Let $x_i, i=1\dots n$ be elements of a convex subset $K$ of a linear space $X$ over the reals. Then any linear combination $\sum\limits_{i=1}^n a_i x_i$ such that $a_i \geq 0$ and $\sum a_i = 1$ is also in the convex set.
My attempt involves first trying to prove it for the case $n = 3$. Let $x = a_1 x_1 + \dots a_3 x_3$, then one of the conditions gives $a_3 = 1 – a_2 – a_1$ so we have $a_1 x_1 + (1 – a_1)x_3 + a_2 (x_2 – x_3) = x$, the first two terms summing to an element of $K$ since $K$ is convex. I thought I had the next step on paper, but lost it and didn't take good notes. What's next?
Best Answer
I assume your definition of convexity is as follows: $K$ is said to be convex if whenever $x,y$ are in $K$, so too is $tx+(1-t)y$ for all $0\leq t\leq 1$.

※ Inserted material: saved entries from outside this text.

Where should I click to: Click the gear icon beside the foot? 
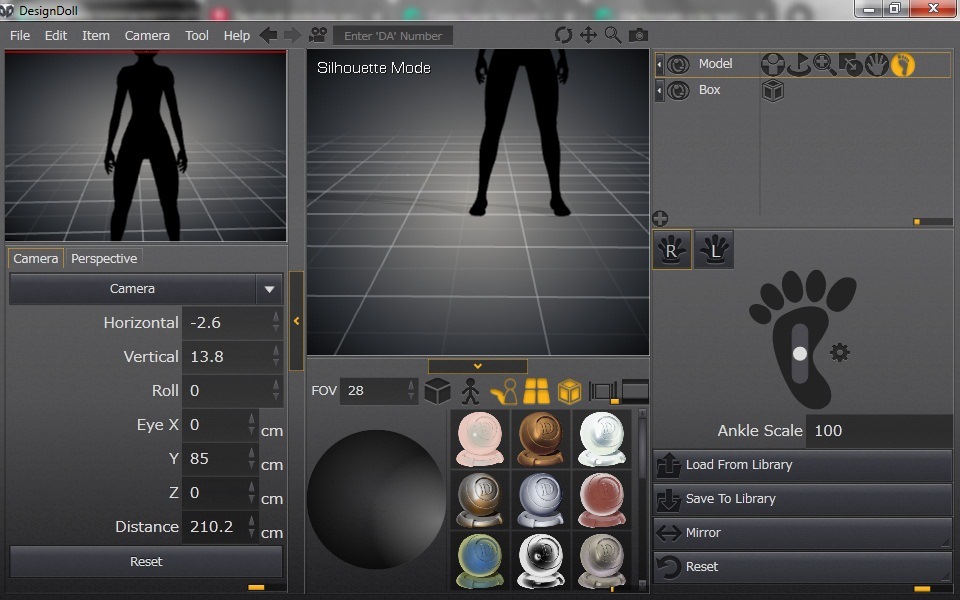point(840,353)
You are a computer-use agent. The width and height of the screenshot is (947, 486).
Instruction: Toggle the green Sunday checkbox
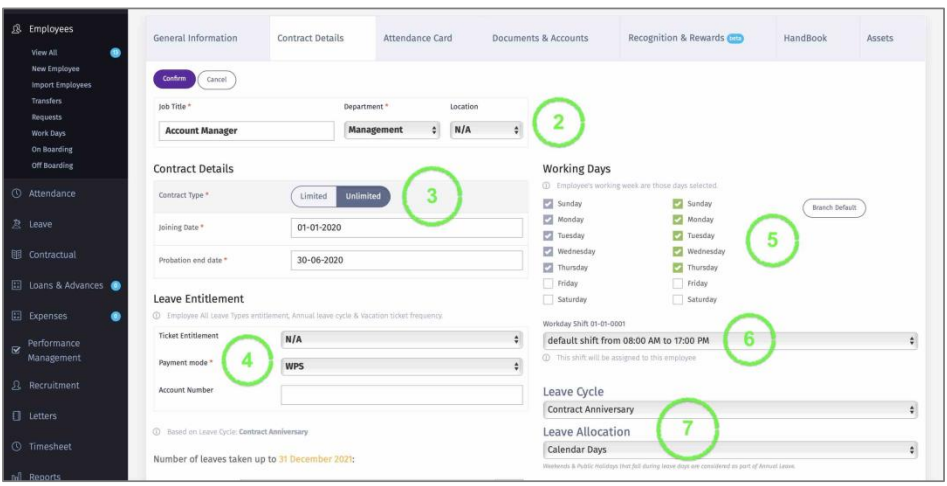[x=679, y=204]
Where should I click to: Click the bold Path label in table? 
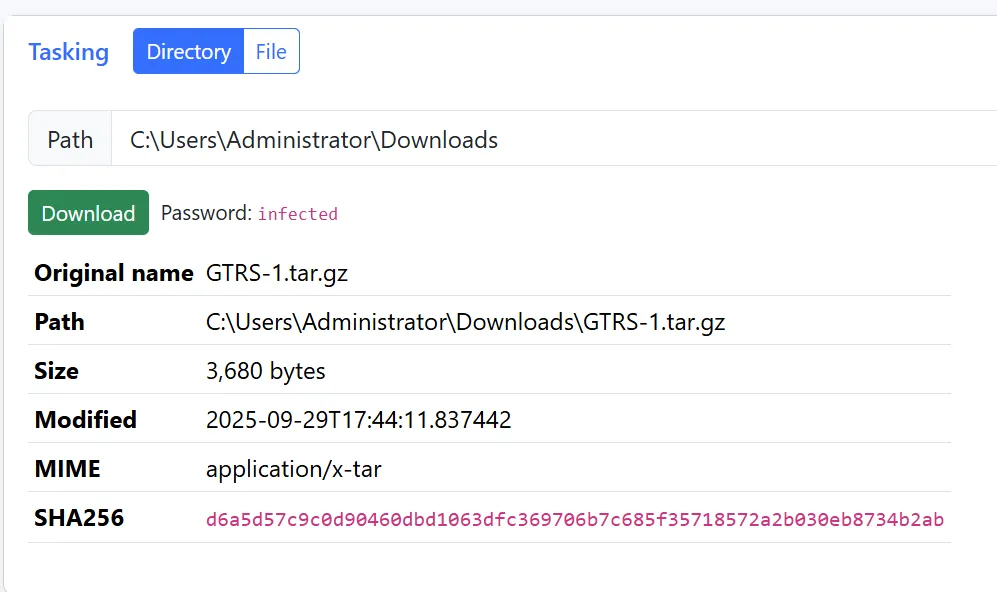coord(60,322)
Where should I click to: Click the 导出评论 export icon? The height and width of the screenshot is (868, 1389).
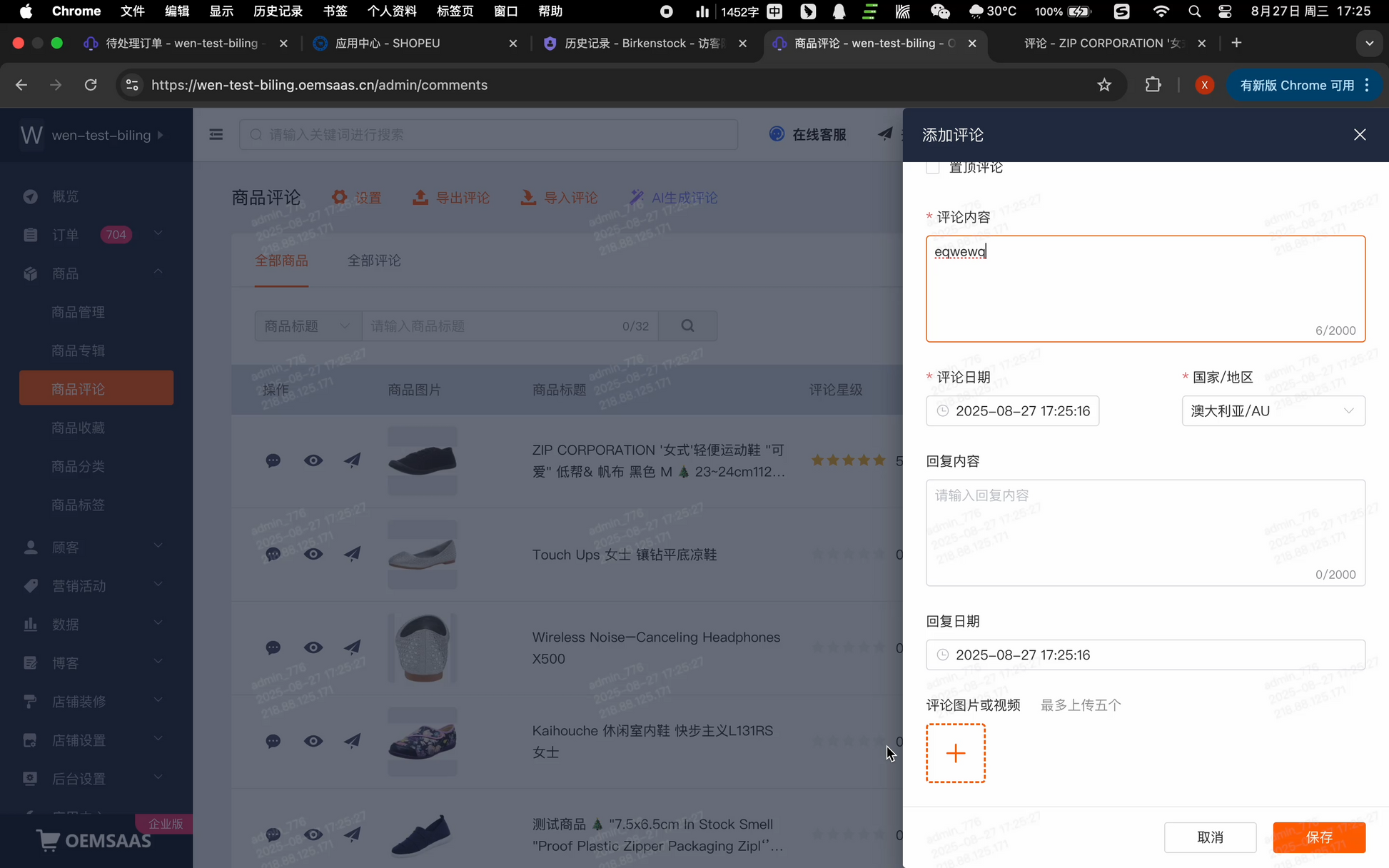point(420,197)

If so, all you need to do is use induction.
Edit: Here's the answer:
Let $\sum_{i=1}^{n+1}t_{i}x_{i}$ be a convex combination. Then $\sum_{i=1}^{n+1}t_{i}x_{i}=\sum_{i=1}^{n}t_{i}x_{i}+t_{n+1}x_{n+1}$ where $t_{n+1}=1-\sum_{i=1}^{n}t_{i}$. We can write this as $$\left(\sum_{j=1}^{n}t_{j}\right)\left(\sum_{i=1}^{n}\frac{t_{i}}{\sum_{j=1}^{n}t_{j}}x_{i}\right)+\left(1-\sum_{i=1}^{n}t_{i}\right)x_{n+1},$$ which is a convex combination of two points in the set.